▸ WRITTEN INSTRUCTION 1
Answer these questions from the passage on water rights, one answer per line, marked like the questions:
(a) What are the two categories of water rights?
(b) According to the example, what might a 640-acre parcel sell for with no water rights?
(c) What saying describes the old laws for surface water?
▸ WRITTEN INSTRUCTION 2
List every figure written in digits in the passage on water rights.
▸ WRITTEN INSTRUCTION 3
Decide whether each statement agrees with the passage on water rights. Answer yes or no, and quote the words that decide it.
(a) Agricultural water users pay a water bill like most other people.
(b) Water rights must always transfer with the property title.
(c) Most agricultural water users are junior rights holders.

▸ ARTICLE
——

What sucks too is farmers are penalized if they don't use the water,

Can you elaborate on this? Do rates go up if consumption goes down?


Very complicated subject actually. Agricultural water users don't pay a water bill like most other people do, they have 'shares' also known as 'water rights'. Some of the highest paid attorneys on Earth deal exclusively in water rights. There are only so many shares, and the demand for rights is far higher than the number of shares available. Far higher.

Generally, water rights break down into two categories, those with "junior water rights", and those with "senior water rights". 99.9% of agricultural water users are junior rights holders. This means their rights are granted to them from senior rights holders. The senior rights holders are almost mythological creatures, god like. I've never even met one, or even know who one is. They're very elusive.

Water rights generally transfer with property title, BUT they don't have to. This is an important distinction. To give an example, a 640 acre parcel of land (1 section) might sell for $300k with no water rights. With water rights, that same parcel of land will sell for $2-3m. The value of the water is HUGE. Here's where it gets complicated.

If someone wants to say build a town or a city, they can't just punch a well down into an aquifer and start drawing water out of it, they have to buy the water rights they will need. Now remember, there are only so many shares, and no one gets water without shares. No one. Now, this part will bend your brain... The net amount of water by rights in a given area must always remain the same, so if a city needs 'x' thousand acre-feet of water and it doesn't have the water, it must not only buy the rights to the water, but it must also come up with an 'augmentation plan' to replace the water it takes. This is why you see water pipelines getting built everywhere. And then it gets even more complicated.

Water doesn't only come from wells in the ground. In fact, much of it comes from the surface (lakes and rivers, etc.). These sources of water are governed by the same rules, but it's much more complicated. There are very old laws governing how this works, almost as old as this country. The easiest way to describe these laws is with a saying. This saying is called "First in time, first in right". What this means is, the people who were there or came first have the water rights (in theory). So, when you think about this from a watershed perspective, theoretically the people at the far end of the watershed have the ultimate water rights. Why? Because the interior of the country was settled long after the coasts where people arrived initially. Now imagine for a moment how complicated this all gets when you scale this up to the state to state level. It's Biblically complex. Almost unimaginably so.

——

▸ MATERIAL PROVIDED

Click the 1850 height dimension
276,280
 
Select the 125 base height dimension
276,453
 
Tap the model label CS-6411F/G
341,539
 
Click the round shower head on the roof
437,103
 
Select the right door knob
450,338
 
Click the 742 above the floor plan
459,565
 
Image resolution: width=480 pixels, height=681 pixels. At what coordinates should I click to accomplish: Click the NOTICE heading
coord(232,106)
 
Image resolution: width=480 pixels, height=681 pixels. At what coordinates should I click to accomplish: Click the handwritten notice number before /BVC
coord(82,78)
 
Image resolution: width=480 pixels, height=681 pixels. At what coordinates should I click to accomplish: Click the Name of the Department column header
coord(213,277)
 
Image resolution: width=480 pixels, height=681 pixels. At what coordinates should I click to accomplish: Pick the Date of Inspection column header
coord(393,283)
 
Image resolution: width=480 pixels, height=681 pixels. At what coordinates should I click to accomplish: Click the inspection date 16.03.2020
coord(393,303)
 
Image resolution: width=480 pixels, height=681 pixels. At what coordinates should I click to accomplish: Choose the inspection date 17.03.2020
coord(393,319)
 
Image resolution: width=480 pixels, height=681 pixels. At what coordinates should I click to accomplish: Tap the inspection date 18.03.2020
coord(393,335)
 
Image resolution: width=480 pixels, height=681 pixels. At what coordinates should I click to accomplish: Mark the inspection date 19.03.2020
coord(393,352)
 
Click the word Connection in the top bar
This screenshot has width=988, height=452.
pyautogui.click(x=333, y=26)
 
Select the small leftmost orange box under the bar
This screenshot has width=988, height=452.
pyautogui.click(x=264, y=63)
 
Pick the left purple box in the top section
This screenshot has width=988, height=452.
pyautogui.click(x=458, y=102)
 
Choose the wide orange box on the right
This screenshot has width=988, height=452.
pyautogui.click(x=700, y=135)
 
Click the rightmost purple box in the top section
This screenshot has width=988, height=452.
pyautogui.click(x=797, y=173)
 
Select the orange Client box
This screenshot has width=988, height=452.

——

▸ WRITTEN SOLUTION 1
(a) Junior water rights and senior water rights.
(b) $300k.
(c) "First in time, first in right."

▸ WRITTEN SOLUTION 2
- 99.9%
- 640 (acres)
- 1 (section)
- $300k
- $2-3m

▸ WRITTEN SOLUTION 3
(a) No: "Agricultural water users don't pay a water bill like most other people do"
(b) No: "Water rights generally transfer with property title, BUT they don't have to."
(c) Yes: "99.9% of agricultural water users are junior rights holders."